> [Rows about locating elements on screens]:

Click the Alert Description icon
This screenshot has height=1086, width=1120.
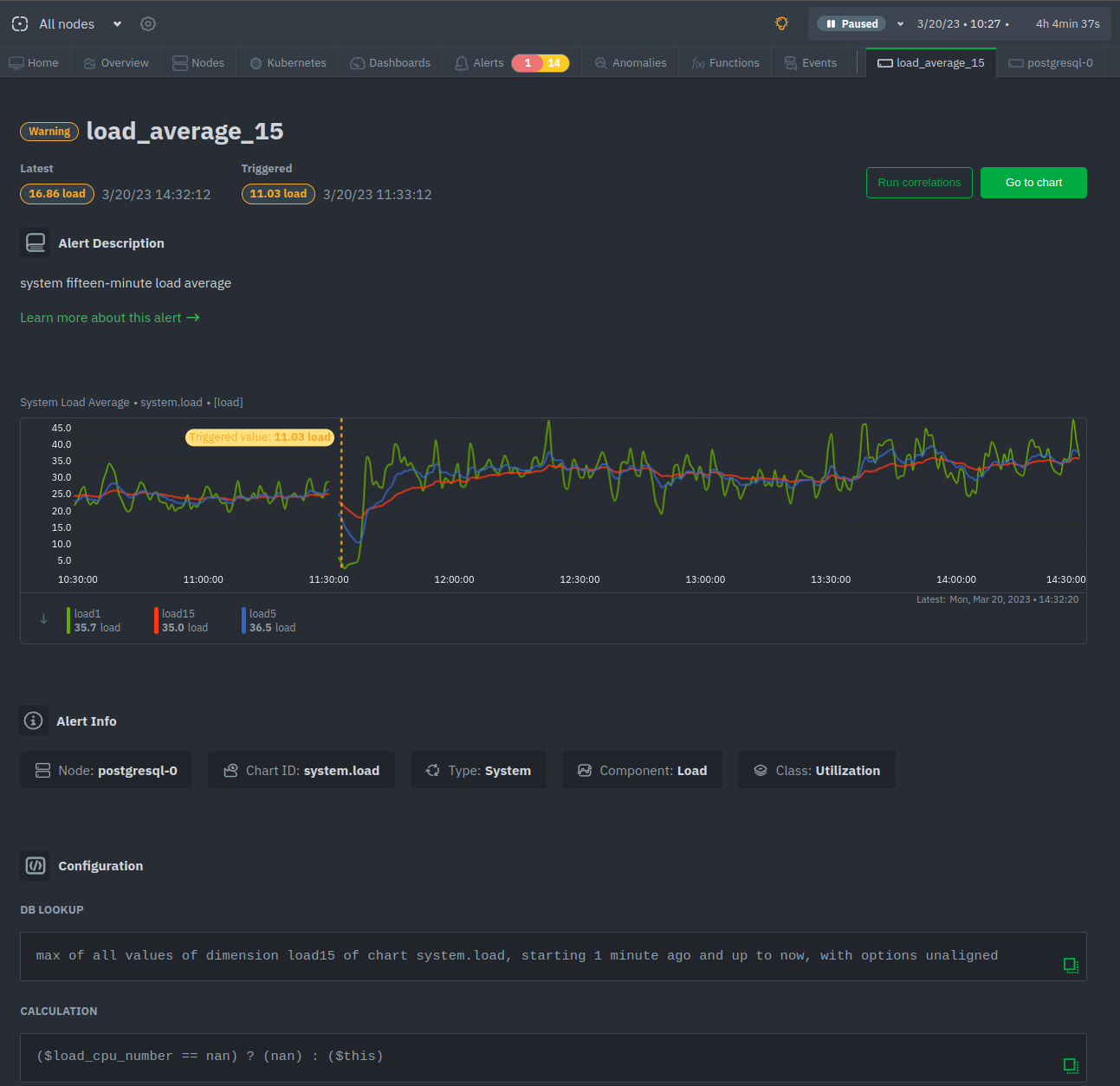36,242
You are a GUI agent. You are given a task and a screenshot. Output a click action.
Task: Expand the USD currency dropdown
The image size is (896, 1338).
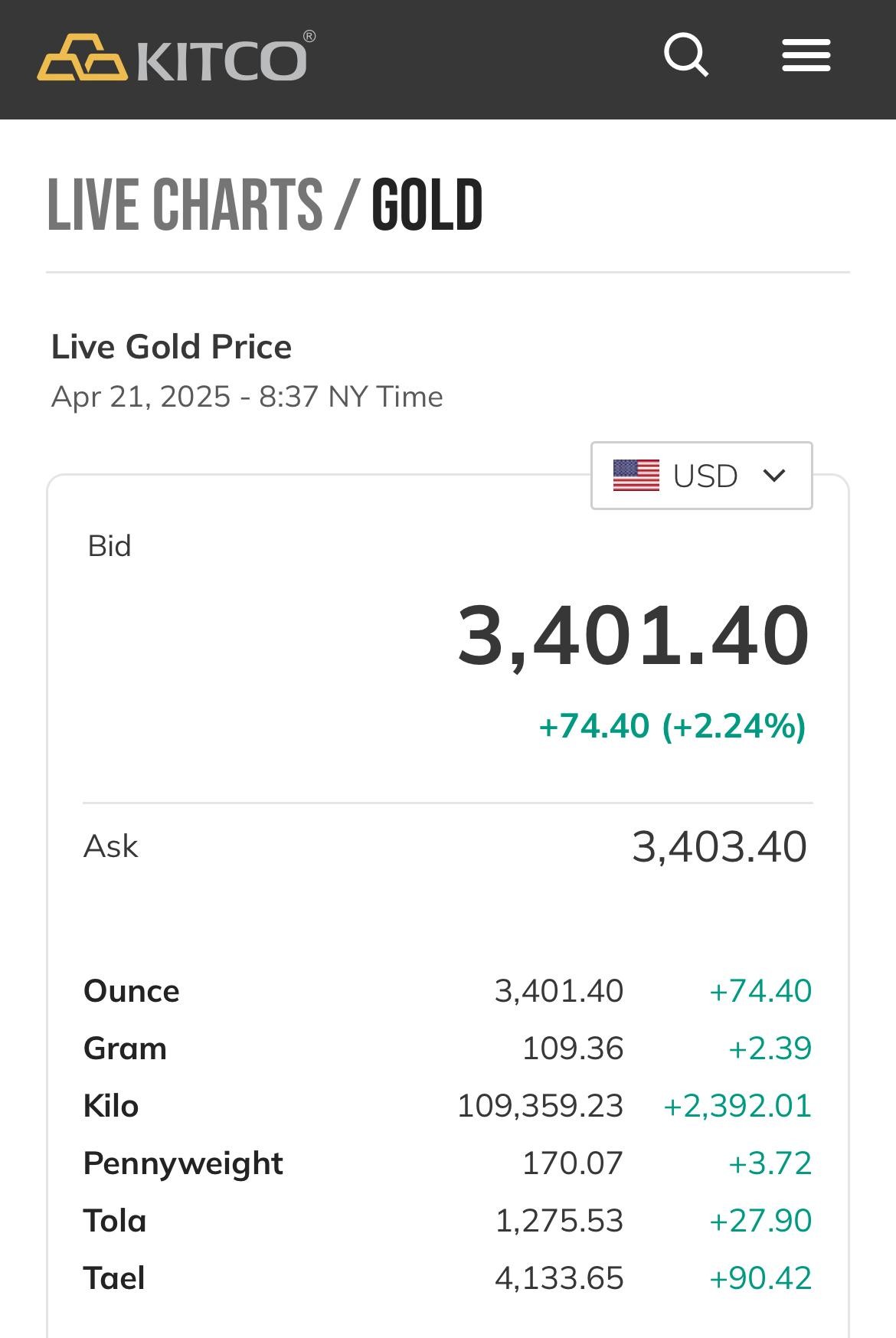[701, 476]
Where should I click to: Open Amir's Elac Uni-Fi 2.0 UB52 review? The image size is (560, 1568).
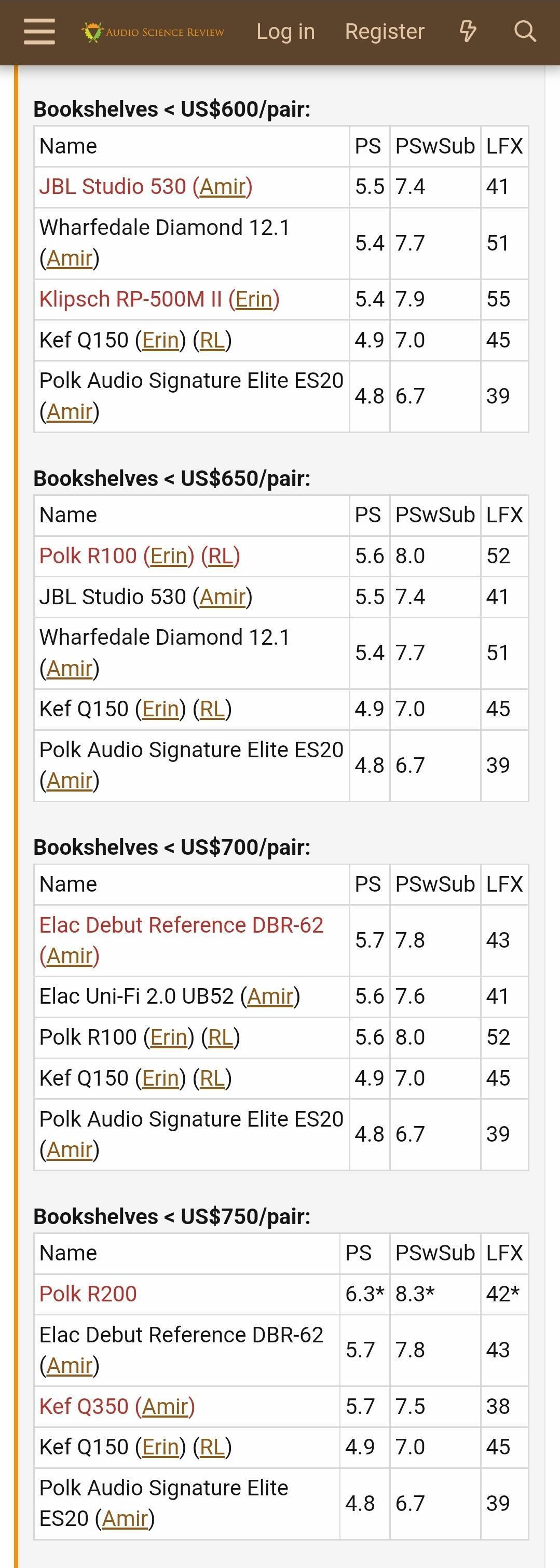pyautogui.click(x=270, y=996)
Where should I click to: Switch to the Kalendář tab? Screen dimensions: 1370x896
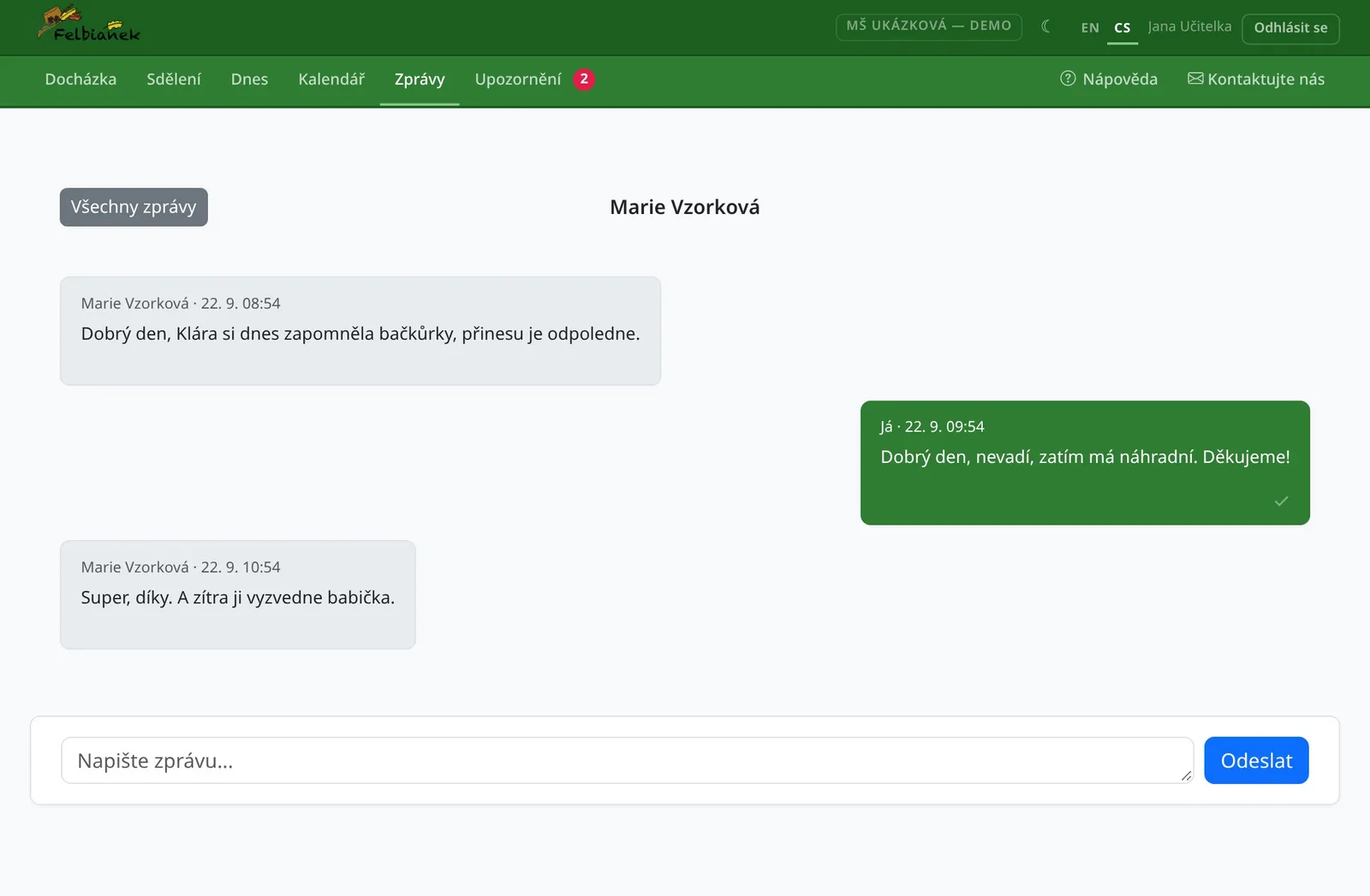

> [Task goal]:
Could you give every line of the rows above as a Markdown table with the columns Number and Line, skipping blank lines and leaving out the pictures?

> [Result below]:
| Number | Line |
|---|---|
| 1 | Click the Alert Description icon |
| 2 | This screenshot has height=1086, width=1120. |
| 3 | 36,242 |
| 4 | You are a GUI agent. You are given a task and a screenshot. Output a click action. |
| 5 | Task: Expand the USD currency dropdown |
| 6 | The image size is (896, 1338). |
| 7 | [701, 476] |
| 8 | Where should I click to: Open Amir's Elac Uni-Fi 2.0 UB52 review? The image size is (560, 1568). |
| 9 | pyautogui.click(x=270, y=996) |
| 10 | Where should I click to: Switch to the Kalendář tab? Screen dimensions: 1370x896 |